Either case, it's been really interesting to learn so far. Once I have more time to dedicate to breaking down the bin files, I'll have to see how far I can get. I read there's like 600+ settings that can be mapped (more or less based on os etc).

[Lunatic]

I'm not sure if this is of interest to anyone, but I've attached a .BIN file from one of these P11 ECU's. (2003 Cavalier, 5 speed, Ecotec 2.2 engine).
Immo/VATS is off and perhaps it could be of use to examine, reverse engineer, etc.
VIN-1G1JC52F537286653 (Seen on lines 402D-403D)
OS-12593523

[AngelMarc]

How did you manage to disassemble that?

[DWS]

It's a royal pain with the case glued together. Back then I had a cheap china desoldering gun and the big ground pins were a massive fight. I have a nice Hakko one now that would probably do a ton better. Even after desodlering, the glue is on the board a little holding it down to the case so fun working it out.

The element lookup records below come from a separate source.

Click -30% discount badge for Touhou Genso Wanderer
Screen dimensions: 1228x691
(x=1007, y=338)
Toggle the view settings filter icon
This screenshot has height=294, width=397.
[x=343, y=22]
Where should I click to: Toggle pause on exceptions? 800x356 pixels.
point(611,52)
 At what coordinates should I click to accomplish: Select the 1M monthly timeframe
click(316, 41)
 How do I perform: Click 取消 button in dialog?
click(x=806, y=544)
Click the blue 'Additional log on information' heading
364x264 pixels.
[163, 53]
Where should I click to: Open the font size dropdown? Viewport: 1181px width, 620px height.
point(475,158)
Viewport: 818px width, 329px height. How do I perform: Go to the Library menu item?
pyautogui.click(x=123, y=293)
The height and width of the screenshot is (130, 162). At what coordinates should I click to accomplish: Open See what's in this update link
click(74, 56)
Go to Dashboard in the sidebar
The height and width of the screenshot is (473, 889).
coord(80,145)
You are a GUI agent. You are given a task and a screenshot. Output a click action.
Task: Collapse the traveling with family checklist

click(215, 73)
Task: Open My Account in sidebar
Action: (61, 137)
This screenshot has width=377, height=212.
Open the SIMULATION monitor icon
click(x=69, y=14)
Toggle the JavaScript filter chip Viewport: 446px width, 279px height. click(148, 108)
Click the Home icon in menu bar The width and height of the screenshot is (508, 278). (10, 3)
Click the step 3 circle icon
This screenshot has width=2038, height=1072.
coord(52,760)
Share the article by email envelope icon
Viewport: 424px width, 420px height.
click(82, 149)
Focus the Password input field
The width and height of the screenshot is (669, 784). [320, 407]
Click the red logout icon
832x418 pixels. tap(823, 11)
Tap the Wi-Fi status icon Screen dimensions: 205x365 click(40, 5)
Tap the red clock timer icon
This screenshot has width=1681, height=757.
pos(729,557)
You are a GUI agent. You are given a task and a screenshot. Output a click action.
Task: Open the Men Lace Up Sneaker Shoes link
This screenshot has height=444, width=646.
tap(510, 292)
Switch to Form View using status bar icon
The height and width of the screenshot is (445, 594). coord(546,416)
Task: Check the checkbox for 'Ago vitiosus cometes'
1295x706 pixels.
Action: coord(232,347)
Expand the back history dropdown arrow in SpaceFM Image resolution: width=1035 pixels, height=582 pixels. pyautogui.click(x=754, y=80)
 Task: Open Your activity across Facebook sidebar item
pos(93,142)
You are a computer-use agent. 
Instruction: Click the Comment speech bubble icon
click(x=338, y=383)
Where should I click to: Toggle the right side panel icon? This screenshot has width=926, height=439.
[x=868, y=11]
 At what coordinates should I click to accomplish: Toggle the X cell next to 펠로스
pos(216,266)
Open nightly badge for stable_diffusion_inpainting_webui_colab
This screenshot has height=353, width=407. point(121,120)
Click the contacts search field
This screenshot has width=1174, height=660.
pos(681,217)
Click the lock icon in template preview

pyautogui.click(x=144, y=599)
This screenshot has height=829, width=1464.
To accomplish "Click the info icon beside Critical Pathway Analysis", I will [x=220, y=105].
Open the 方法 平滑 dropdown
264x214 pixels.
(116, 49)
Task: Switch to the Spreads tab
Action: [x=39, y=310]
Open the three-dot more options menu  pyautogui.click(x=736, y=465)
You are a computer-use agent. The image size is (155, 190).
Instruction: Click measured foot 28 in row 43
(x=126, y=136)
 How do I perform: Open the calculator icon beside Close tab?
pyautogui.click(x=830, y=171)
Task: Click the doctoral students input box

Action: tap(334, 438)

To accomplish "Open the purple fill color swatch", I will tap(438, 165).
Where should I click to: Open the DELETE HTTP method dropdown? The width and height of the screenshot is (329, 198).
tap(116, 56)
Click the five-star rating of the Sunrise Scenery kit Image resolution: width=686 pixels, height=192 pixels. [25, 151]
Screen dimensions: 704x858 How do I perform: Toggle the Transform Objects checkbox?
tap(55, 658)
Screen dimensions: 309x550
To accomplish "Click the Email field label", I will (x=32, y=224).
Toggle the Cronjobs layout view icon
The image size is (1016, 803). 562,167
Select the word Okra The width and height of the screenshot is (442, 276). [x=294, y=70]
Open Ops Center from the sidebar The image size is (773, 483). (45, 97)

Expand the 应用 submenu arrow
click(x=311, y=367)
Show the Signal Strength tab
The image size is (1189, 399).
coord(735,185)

Being able to flash them over OBD2 is basically a must in the long term, not sure if there's been any progress on that though, I just helped with some of the hardware pinout research.

[antus]

From a quick disassembly it looks like watchdogs are at FFFA27 and 800806 and DLC is FF6000 (we ignore the high byte as its a 24 bit address bus internally and makes no difference if its FF or 00 or anything else). This lives in Common-Assembly.h in the kernel dir. There is a parameter block at 0x4000 but the seed / key looks a little different so would need to see an example of an unlock from another tool to see where it is exactly here and then determine which algorithm number through trial and error with the algos in PCM Hammer. From this it can also be determined what kernel load address to use and if the stack needs to be moved on kernel init to clear out some ram (Kernel.S). With this information that is enough to add P11 to the PCM Hammer Kernel (build.cmd) and app (PcmIinfo.cs) and see what happens. At least, if this is a VPW PCM in the first place. Being a different series of flash chip that may also need to be defined by ID in the FlashChip.cs file. Then on a lucky day it works first try, or on a regular day something unexpected happens or we get a crash and it's time to start experimenting. If it does work for read then the VPP enable and disable needs to be identified and lock/unlock updated (Kernel.S) as this seems to vary more than other parts of the process between VPW PCMs.

Watchdogs patterns:

Code: Select all

move.b  #$55,($FFFFFA27).w 
move.b  #$AA,($FFFFFA27).w
bset    #7,($FF800806).l
andi.b  #$5F,($FF800806).l 
rts

DLC Patterns:

Code: Select all

cmpi.w  #$6780,($FFFFF600).w
seq     ($FFFF9207).w
bne.s   loc_5A2
moveq   #$B,d3
lea     (unk_494).w,a2
lea     ($FFFFF608).w,a3
move.w  #$A,(a3)

loc_588:
move.w  (a2)+,($FFFFF60A).w
dbf     d3,loc_588
moveq   #$B,d3
move.w  #$10A,(a3)

loc_596:
move.w  (a2)+,($FFFFF60A).w
dbf     d3,loc_596
move.w  #$20A,(a3)

loc_5A2:
move.w  #$370,($FFFFF606).w
move.w  #$85,($FFFFF600).w
rts

After a bit more looking it seems the above matches the P10 and it also has the same SIM_BASE as P10, so treating it exactly like a P10 would be a good starting point.